— WORK INSTRUCTION —
Repeat exactly, and only, the lines of the entries below from the one with "You are a GUI" through the one with "Screen dimensions: 1101x635", both ends included.

— GIVEN INFORMATION —

===============

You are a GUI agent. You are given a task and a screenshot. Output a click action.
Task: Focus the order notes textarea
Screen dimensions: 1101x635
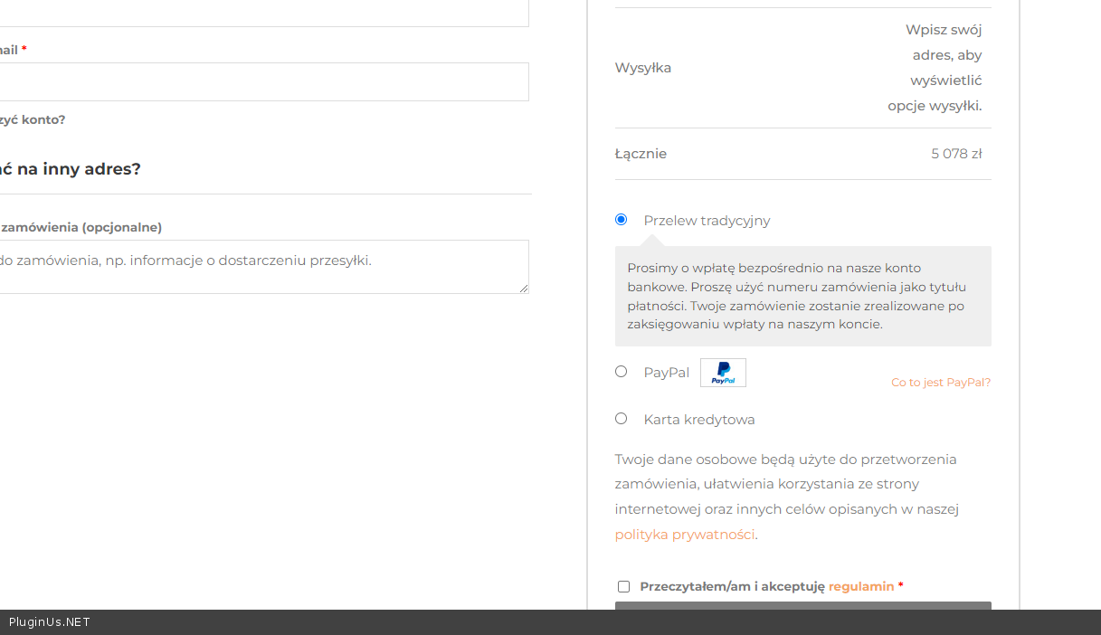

===============

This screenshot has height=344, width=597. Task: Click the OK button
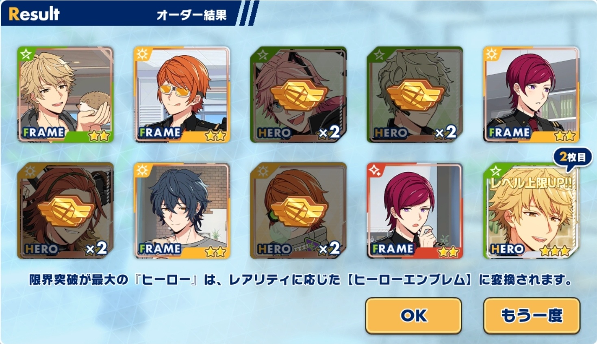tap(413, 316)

===============

— ANSWER TO THIS TASK —
You are a GUI agent. You are given a task and a screenshot. Output a click action.
Task: Focus the order notes textarea
Screen dimensions: 1101x635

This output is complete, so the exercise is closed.